This advantage, although great, would, however, in my opinion, be purchased at the cost of degrading for ever the standard of University Education in Ireland.
If this objection can be established, it ought to have peculiar weight in considering the question of Irish University Education. England differs essentially from Ireland, in affording to her young men countless openings in every walk of life, with or without the benefits of University Education, which in England may be regarded as a luxury enjoyed by the rich; whereas in Ireland an University Education is frequently a necessity imposed upon the sons of the less wealthy middle classes. The openings in life for young men of this class in Ireland are so very limited, that they must either emigrate, or rely on their talents and education, in pushing their way in the learned professions in England and the Colonies. Hence it follows, that any lowering of the standard of University Education in Ireland would be followed by peculiarly disastrous effects.
At the present moment, Trinity College may be regarded as a manufactory for turning out the highest class of competitors for success in the Church, at the English Bar, in the Civil Service of India, and in the Scientific and Medical Services of the Army and Navy; and any legislation which would produce the effect of lowering the present high standard of her degrees, would tend to destroy the prospects of the educated classes in Ireland, and become to those classes little short of a national calamity.
In order to establish my objection, it is necessary to call to our recollection the ancient and true notion of an University.

_Material provided_.
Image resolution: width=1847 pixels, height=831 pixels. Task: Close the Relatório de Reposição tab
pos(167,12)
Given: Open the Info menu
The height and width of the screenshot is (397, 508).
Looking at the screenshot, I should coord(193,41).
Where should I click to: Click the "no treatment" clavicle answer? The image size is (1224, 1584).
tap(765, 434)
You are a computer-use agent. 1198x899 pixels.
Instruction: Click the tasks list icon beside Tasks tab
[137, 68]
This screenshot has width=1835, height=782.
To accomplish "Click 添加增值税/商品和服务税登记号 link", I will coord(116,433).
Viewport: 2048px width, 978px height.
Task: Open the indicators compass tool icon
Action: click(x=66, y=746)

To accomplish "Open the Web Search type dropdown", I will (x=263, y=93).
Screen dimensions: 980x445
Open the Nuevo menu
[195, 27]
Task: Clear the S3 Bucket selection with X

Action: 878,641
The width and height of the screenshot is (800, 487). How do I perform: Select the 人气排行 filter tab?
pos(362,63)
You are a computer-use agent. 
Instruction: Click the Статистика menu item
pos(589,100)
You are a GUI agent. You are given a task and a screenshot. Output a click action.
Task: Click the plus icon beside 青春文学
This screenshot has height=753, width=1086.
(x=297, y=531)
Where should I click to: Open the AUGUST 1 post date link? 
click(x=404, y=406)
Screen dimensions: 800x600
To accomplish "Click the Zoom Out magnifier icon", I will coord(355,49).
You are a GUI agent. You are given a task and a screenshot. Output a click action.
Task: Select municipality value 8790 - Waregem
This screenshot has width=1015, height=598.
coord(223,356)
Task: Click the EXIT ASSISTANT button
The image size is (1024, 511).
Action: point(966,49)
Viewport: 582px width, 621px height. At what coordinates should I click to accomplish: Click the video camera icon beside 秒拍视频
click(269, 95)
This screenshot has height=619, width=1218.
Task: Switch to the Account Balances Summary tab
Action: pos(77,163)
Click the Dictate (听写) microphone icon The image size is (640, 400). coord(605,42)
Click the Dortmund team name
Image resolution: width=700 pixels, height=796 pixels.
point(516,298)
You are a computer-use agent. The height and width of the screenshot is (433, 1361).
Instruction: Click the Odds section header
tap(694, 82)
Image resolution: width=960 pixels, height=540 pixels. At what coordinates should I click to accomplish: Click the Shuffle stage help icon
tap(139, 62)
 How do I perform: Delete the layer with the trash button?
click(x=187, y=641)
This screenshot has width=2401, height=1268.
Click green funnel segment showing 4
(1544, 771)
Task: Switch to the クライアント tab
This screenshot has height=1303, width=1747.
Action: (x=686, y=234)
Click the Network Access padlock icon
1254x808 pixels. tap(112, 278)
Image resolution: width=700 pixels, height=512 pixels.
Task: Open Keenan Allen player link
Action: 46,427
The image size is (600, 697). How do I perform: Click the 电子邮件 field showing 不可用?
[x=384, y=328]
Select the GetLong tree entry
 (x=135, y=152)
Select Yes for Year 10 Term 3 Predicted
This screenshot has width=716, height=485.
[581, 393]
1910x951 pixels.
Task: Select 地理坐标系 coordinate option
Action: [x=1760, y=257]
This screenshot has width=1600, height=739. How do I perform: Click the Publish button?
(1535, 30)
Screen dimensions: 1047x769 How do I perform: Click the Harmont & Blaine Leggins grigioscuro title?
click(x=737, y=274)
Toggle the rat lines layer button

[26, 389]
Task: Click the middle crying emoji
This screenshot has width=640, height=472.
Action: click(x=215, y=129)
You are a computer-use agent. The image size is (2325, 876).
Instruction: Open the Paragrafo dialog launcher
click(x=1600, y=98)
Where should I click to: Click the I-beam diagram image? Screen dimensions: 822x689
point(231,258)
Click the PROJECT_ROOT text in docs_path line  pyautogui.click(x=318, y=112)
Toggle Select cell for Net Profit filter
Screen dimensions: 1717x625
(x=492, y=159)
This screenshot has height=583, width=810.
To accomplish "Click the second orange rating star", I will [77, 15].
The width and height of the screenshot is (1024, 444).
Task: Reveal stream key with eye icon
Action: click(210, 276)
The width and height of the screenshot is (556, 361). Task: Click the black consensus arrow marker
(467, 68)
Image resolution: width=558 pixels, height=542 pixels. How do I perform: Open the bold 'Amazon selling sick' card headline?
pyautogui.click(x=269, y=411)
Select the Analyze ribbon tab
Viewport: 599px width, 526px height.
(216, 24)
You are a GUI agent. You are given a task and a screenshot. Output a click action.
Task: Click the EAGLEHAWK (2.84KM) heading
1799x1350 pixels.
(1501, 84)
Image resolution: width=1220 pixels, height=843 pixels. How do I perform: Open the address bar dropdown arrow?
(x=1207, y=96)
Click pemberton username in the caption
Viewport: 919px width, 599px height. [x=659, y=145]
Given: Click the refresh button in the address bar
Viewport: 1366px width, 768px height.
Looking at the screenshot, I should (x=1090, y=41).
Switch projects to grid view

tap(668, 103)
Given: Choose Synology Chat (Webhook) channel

_What is required_.
Please pick up the text on Irish university education after its last sentence and carry it forward. The records come from a separate source.

_Final answer_.
With the exception of Oxford and Cambridge, there is no example of an ancient University in Europe composed of a collection of free Colleges, united by the common bond of an University, of which all are members, and which conducts the Examinations for Degrees.
All other ancient Universities resemble the University of Trinity College in Dublin, in consisting of a single College possessing, either from the Pope or from the Crown, the University privilege of granting Degrees.
In modern times, no nation but France has seen fit to depart from this ancient form of University Education; and in that country centralization is so popular and so complete, that the University of France, with its affiliated Colleges, has met with a success very certain not to follow a similar experiment in Ireland. All the Colleges in France are moulded upon the same type, from which no deviation is permitted; and all are under State control, which in France restrains freedom of education by the same trammels as freedom of speech, or liberty of the press. The Minister of Public Instruction can boast that when the clock strikes his telegraphed order sets in motion the tongues of his Professors in Paris, in Strasburgh, in Lyons, and that the same lectures, in almost the same words, are delivered within the same hour to all the educated youth of France. This drilling of the intellect by the sergeants of the Emperor pleases for the present the fancy of the French; it would infallibly fail in Ireland.
The condition essential to success in uniting several Colleges into a common University is sameness of type in the education given, and sameness of discipline in the various Colleges. This condition is attained in France by the centralizing and irresistible power of the State; in Oxford and in Cambridge it has grown up spontaneously, and has partially succeeded; in Oxford, however, as in Cambridge, the multiplicity of Colleges and of rival, though similar interests, has produced feebleness in the government of the central authority, which is a fault little complained of in the University of France.
I shall presently inquire whether the Colleges of Ireland present that similarity of type which is essential to the success of the experiment of fusing them all into a common University; but in the meantime, admitting, for the sake of argument, that the experiment would succeed, it is worth while to ask whether it would be an advantage to the country.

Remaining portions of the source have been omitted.